Google Lens is now able to offer more information on that pesky rash that you’re not sure whether to worry about. In a blog post published this week, Google outlined how the Lens image search feature built into its apps on iOS and Android can “search for skin conditions” like an “odd mole or rash.” It’ll also work on other parts of your body if you want more information about a bump on your lip, line on a nail, or hair loss from your scalp.
Google says its Lens image search can now help identify skin conditions
Google says its Lens image search can now help identify skin conditions
“Just take a picture or upload a photo through Lens, and you’ll find visual matches to inform your search,” the blog post reads. Crucially, however, Google specifically warns that results are “informational only and not a diagnosis” and says users should “consult your medical authority for advice.”

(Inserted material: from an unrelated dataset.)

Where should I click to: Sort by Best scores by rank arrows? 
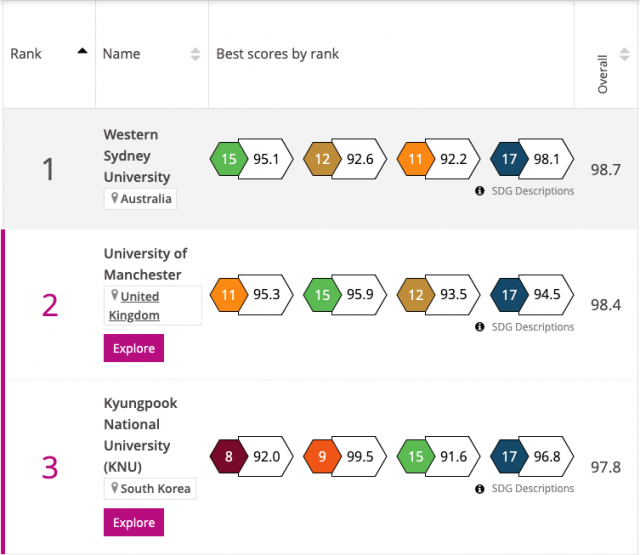click(x=559, y=54)
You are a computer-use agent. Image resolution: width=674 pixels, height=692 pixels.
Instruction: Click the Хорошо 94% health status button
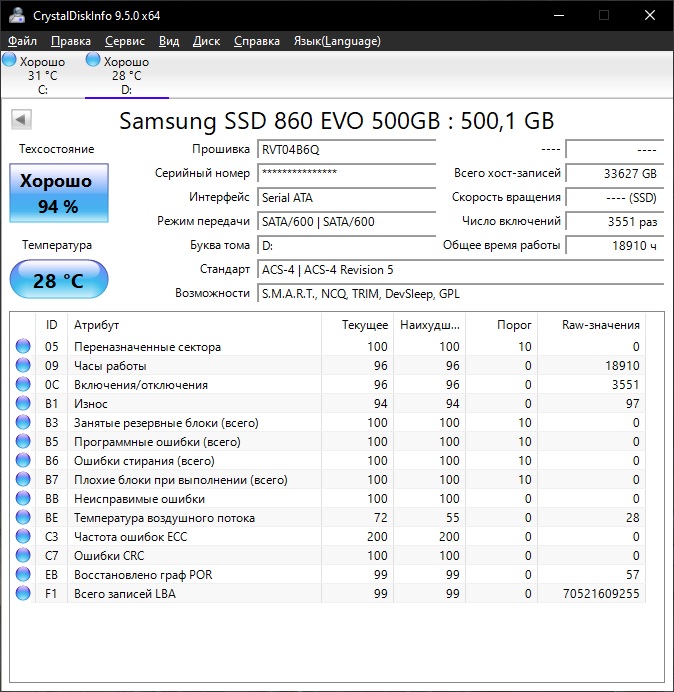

Google has been exploring the use of AI image recognition for skin conditions for years. At its I/O developer conference in 2021 the company previewed a tool that attempted to identify skin, hair, and nail conditions using a combination of photos and survey responses. At the time Google said the tool could recognize 288 different conditions, and would present the correct condition in the top three suggestions 84 percent of the time.
As of this writing, Google’s website for its DermAssist tool says it’s “currently undergoing further market testing through a limited release.” It adds that while it’s CE-marked as a Class 1 Medical Device (a label for goods in the European Economic Area), it’s not been evaluated by the United States FDA and “is intended for informational purposes only and does not provide a medical diagnosis.”

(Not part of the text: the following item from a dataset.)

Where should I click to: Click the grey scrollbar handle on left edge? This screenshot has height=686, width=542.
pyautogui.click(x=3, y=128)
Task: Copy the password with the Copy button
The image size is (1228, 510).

That’s all well and good, but that won’t prevent people from trying to use tools like these for diagnosis. Arguably, adding that sort of disclaimer only shifts liability onto the user, while letting Google still offer the same underlying service.
There’s good reason, too, to be cautious about AI diagnostic tools. One persistent criticism when it comes to identifying skin conditions, is that such software is less accurate for users with darker skin tones. Research cited by The Guardian in 2021 noted a lack of skin type category data across many freely available image databases used to train AI systems, and a lack of images of dark skinned individuals in databases that did include this information.

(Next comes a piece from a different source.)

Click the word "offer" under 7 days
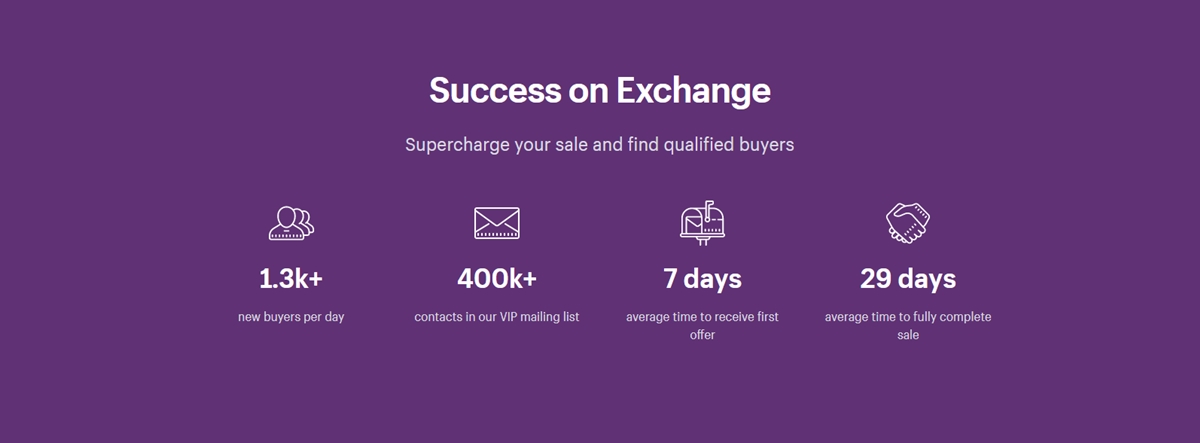Viewport: 1200px width, 443px height. [702, 335]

Google has been working to address these complaints. Last year it partnered with Harvard professor Ellis Monk to promote his Monk Skin Tone Scale (MST) and best practices for how it can be used in AI development. The search giant says its teams have been using the MST Scale for its own “ML labeling tasks, ethnographic research, and fairness testing.”
The company has also suggested in 2021 that its deep learning system was actually more accurate at identifying skin conditions for Black patients. In slides provided by Google to Motherboard, the company said its system had an accuracy rate of 87.9 percent for Black patients, higher than other ethnicities.